Why the Early Universe Must Have Been Extreme
Creating matter from energy is extraordinarily inefficient. Even with modern particle accelerators, enormous amounts of energy produce only tiny amounts of short-lived particles. Most of them decay almost instantly.

This tells us something important.
In the earliest moments of the universe, an unimaginable amount of energy must have existed to generate all the matter we see today.
Yet cosmology often states that the universe began from “nothing.”
To resolve this apparent contradiction, physicists must understand the earliest possible moment of cosmic history — the epoch known as the Planck era.
The Planck Scale and the Breakdown of Physics
The Planck era refers to the first fraction of a second after the universe began, from zero to about 10⁻⁴³ seconds. During this time, energy and temperature were so extreme that even subatomic particles could not form.

At this scale, the four fundamental forces of nature had not yet separated.
They existed as a single unified interaction.
The Planck scale defines the smallest meaningful units of length, time, and mass in the universe. Once these limits are crossed, modern physics stops working. Space and time lose their familiar meaning, and cause-and-effect relationships may no longer apply.
Attempting to probe spacetime below the Planck length would require so much energy that it would immediately collapse into a microscopic black hole, destroying the very information being measured. In this sense, the universe actively prevents us from seeing beyond this boundary.
Two Paths Toward Quantum Gravity
Because conventional physics fails at the Planck scale, scientists have proposed new frameworks to understand this regime. Two of the most prominent are string theory and loop quantum gravity.
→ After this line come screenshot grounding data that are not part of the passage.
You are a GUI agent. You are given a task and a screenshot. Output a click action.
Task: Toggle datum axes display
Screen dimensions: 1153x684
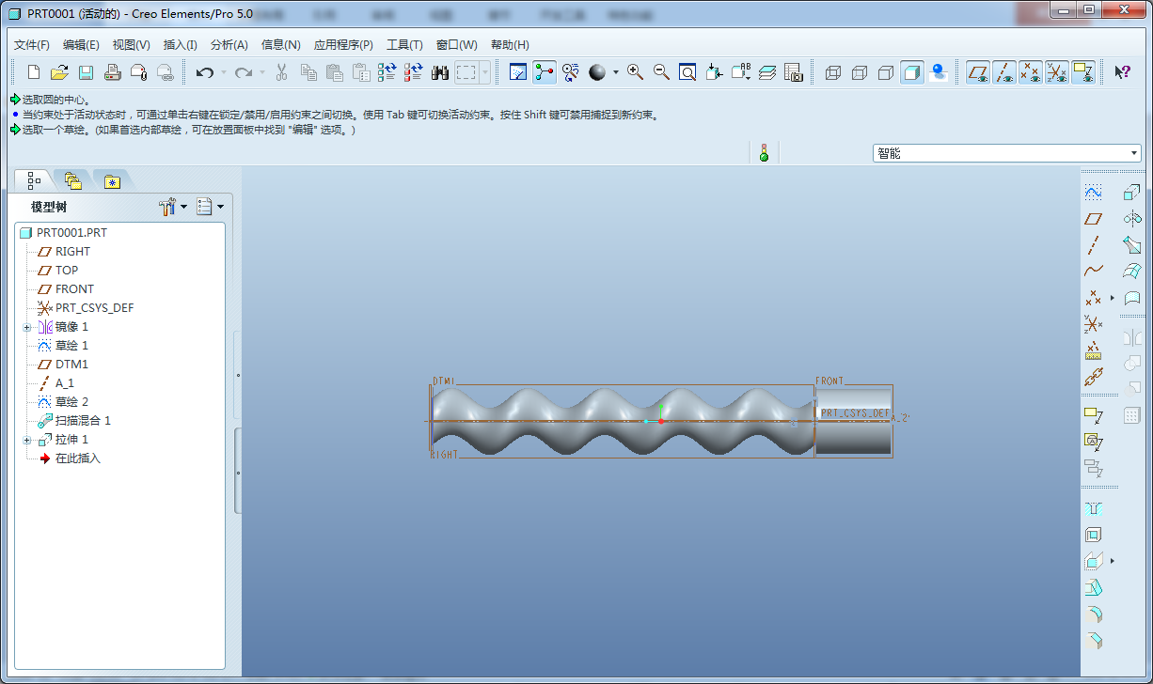pyautogui.click(x=1004, y=72)
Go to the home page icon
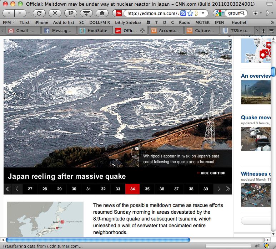Screen dimensions: 276x249 tap(102, 13)
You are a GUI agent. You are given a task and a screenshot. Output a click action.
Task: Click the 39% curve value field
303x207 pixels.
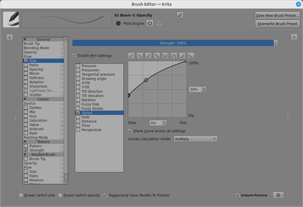195,89
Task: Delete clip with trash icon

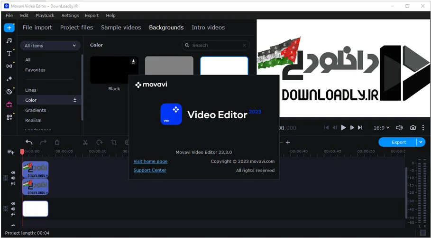Action: (x=57, y=143)
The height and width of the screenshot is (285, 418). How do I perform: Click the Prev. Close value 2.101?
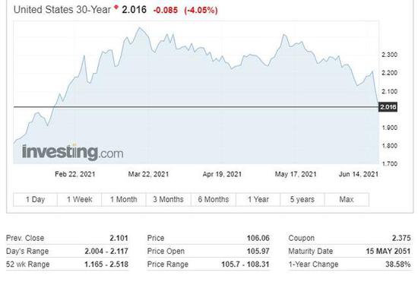119,238
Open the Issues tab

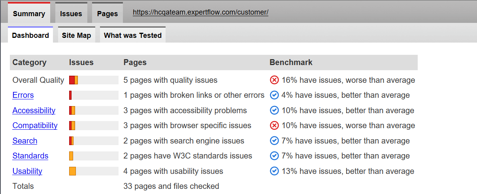click(71, 14)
String theory suggests that all particles are tiny vibrating strings existing in higher-dimensional space. Different vibration patterns correspond to different particles, like notes in a cosmic symphony.
However, string theory assumes the existence of spacetime rather than explaining its origin.
It describes the performer, but not the stage.
Loop quantum gravity takes a different approach.
Instead of treating spacetime as a smooth background, it proposes that space itself is made of tiny, discrete loops woven into a dynamic network. These loops form the smallest physically meaningful structure, defining geometry at the Planck scale.
Both theories attempt to describe how spacetime and matter behave under extreme conditions, but neither has yet been experimentally confirmed.
A Universe Before Time
Some physicists suggest that the Planck era cannot be described using ordinary logic at all. Concepts like “before,” “after,” “location,” or even “existence” may simply not apply.

According to ideas discussed by Daniele Oriti, the primordial state of the universe may not have contained spacetime in any familiar sense. Instead, it may have consisted of abstract structures that only later condensed into space and time.
From this perspective, the universe did not begin in time.
Time itself emerged as a consequence of cosmic evolution.
When spacetime finally formed, a timeline became possible, and with it the unfolding of physical laws.
From Information to a Structured Cosmos
In the earliest moments after spacetime emerged, the universe contained very little information. Mathematical descriptions were crude, and physical laws were not yet well-defined.

As time progressed, information increased.
Patterns stabilized, models became more precise, and the laws of physics gradually took shape.
As described by Paul Davies, the early universe had almost no computational capacity. Over time, the growth of information allowed complexity, structure, and predictability to emerge.
In this view, the universe may indeed have begun from “nothing.”
But that nothingness was not empty — it was a state beyond space, time, and classical meaning.